Data excerpts
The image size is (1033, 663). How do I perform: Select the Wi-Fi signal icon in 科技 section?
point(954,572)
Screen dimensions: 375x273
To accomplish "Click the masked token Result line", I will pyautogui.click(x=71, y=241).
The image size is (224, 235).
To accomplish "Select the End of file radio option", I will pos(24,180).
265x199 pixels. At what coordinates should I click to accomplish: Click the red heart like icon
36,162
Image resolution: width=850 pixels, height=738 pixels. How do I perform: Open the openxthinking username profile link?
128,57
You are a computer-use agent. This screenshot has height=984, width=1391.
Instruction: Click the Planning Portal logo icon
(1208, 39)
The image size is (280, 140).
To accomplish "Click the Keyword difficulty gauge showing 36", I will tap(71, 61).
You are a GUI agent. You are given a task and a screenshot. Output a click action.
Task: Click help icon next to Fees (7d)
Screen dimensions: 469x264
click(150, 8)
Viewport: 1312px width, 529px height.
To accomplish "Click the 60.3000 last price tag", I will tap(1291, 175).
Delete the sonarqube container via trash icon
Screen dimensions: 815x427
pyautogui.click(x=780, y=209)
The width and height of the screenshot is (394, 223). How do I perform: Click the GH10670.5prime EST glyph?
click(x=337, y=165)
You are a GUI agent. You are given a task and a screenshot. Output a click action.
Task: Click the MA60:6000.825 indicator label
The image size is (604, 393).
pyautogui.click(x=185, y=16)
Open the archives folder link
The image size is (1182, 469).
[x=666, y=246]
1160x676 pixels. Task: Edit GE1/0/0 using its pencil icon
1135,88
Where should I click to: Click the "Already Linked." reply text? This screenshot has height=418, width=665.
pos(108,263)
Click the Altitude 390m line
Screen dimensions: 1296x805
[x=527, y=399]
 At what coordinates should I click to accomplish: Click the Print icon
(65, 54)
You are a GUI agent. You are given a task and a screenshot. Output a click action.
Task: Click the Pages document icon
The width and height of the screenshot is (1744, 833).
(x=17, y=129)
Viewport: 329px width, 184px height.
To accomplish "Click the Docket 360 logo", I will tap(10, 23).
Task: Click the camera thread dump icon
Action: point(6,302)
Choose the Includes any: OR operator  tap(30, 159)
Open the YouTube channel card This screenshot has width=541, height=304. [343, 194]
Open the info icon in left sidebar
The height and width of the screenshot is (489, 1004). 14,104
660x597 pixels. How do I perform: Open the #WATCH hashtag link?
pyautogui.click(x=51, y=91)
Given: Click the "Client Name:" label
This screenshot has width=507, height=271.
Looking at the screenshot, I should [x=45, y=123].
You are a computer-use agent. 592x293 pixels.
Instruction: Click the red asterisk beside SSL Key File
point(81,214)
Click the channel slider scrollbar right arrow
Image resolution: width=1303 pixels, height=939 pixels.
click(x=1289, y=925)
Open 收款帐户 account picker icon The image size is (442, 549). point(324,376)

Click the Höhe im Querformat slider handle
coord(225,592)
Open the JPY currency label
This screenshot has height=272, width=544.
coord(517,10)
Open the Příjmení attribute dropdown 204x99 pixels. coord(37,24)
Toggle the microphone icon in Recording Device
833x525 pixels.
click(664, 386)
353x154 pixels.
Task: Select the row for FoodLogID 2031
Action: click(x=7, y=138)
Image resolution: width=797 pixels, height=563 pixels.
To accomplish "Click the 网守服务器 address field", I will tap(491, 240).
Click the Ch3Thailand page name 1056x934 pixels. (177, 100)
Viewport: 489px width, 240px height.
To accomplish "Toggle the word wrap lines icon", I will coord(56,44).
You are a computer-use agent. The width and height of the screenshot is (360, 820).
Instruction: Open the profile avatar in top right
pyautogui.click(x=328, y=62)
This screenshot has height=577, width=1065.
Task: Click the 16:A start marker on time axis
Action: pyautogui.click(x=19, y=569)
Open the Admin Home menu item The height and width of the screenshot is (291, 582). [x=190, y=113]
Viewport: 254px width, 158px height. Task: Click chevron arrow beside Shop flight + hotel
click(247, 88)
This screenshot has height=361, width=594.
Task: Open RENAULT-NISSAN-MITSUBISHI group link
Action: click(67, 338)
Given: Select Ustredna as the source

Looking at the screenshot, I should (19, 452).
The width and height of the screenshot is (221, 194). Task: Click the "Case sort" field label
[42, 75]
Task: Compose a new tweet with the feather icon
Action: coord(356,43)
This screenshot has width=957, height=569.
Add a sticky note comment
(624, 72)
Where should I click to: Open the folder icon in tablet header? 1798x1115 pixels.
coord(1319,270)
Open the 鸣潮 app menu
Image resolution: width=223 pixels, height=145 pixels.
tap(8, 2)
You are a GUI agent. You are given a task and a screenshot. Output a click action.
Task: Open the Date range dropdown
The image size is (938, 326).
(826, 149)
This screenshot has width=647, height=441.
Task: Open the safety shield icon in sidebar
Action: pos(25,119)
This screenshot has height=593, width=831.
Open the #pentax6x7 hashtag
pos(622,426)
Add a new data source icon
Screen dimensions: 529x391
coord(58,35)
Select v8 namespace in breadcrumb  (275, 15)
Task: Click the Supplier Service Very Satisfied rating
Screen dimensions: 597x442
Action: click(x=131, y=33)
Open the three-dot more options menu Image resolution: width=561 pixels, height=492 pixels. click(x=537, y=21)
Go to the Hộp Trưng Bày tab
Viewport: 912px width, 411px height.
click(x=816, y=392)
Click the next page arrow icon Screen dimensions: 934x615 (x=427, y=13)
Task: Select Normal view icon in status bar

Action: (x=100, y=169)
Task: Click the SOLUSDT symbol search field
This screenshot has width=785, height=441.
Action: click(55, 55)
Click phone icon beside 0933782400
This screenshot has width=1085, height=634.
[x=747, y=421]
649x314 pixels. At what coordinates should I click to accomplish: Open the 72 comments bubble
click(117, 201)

What this task involves — Would you report every line of the entries above containing the word "computer"?

Task output —
You are a computer-use agent. This screenshot has height=984, width=1391.
You are a computer-use agent. 592x293 pixels.
You are a computer-use agent. The width and height of the screenshot is (360, 820).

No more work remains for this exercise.